Data to use:
- - -
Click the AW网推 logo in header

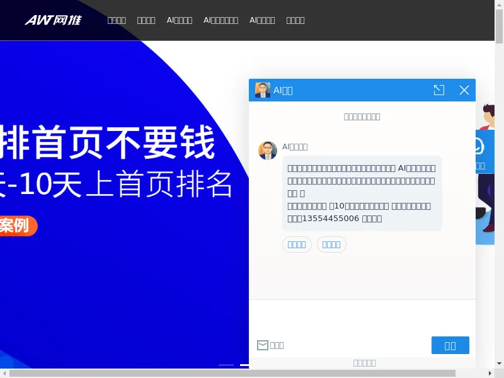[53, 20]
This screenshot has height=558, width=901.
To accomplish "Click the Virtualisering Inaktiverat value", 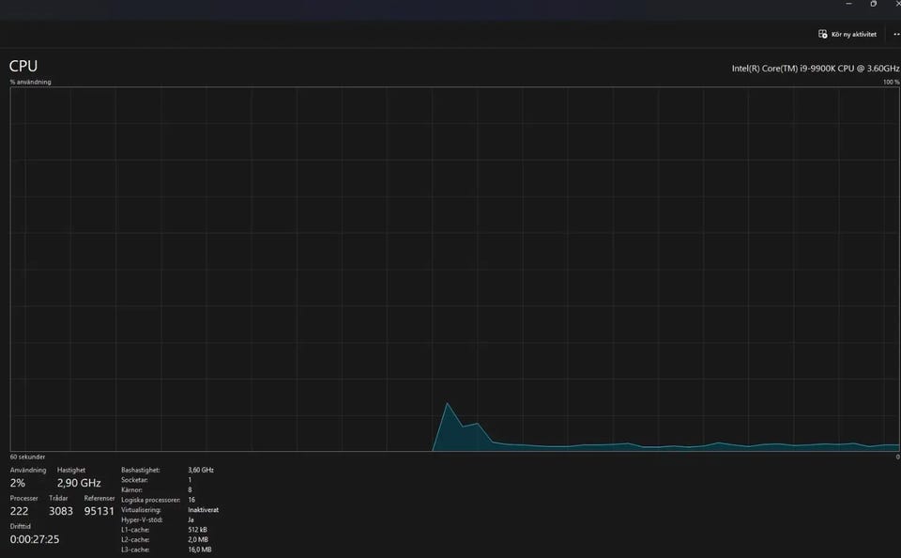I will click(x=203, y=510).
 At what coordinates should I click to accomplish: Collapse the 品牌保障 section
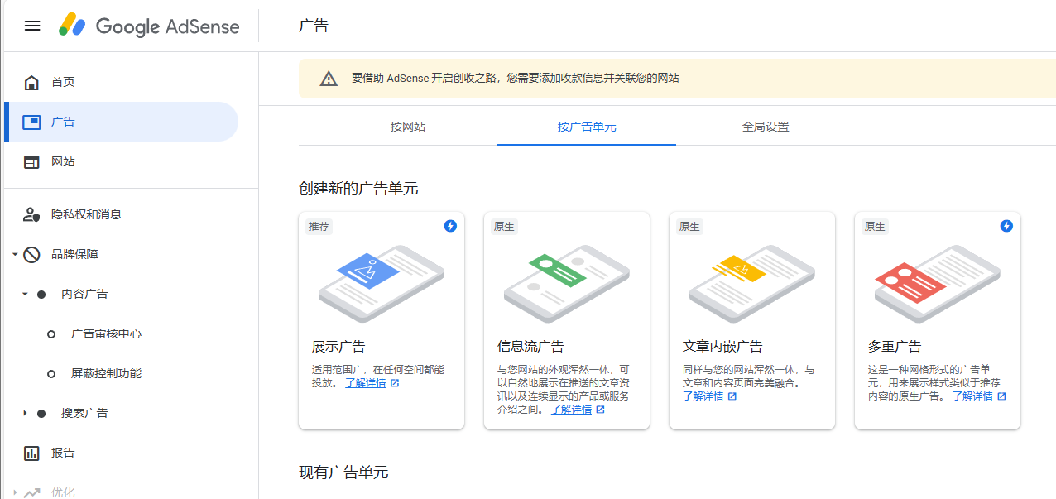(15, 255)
- - -
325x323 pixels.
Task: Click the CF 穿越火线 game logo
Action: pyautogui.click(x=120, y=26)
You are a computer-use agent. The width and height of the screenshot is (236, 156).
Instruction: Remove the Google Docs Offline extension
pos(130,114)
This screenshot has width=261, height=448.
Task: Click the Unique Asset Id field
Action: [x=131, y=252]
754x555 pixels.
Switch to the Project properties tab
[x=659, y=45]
- - -
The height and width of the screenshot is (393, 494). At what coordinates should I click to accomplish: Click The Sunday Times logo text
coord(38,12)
- - -
What to work on: In the material above, transcribe exactly the lines beginning at the one with "You are a computer-use" and ending at the one with "754x555 pixels.", both included.

Result for this task:
You are a computer-use agent. The width and height of the screenshot is (236, 156).
Instruction: Remove the Google Docs Offline extension
pos(130,114)
This screenshot has width=261, height=448.
Task: Click the Unique Asset Id field
Action: [x=131, y=252]
754x555 pixels.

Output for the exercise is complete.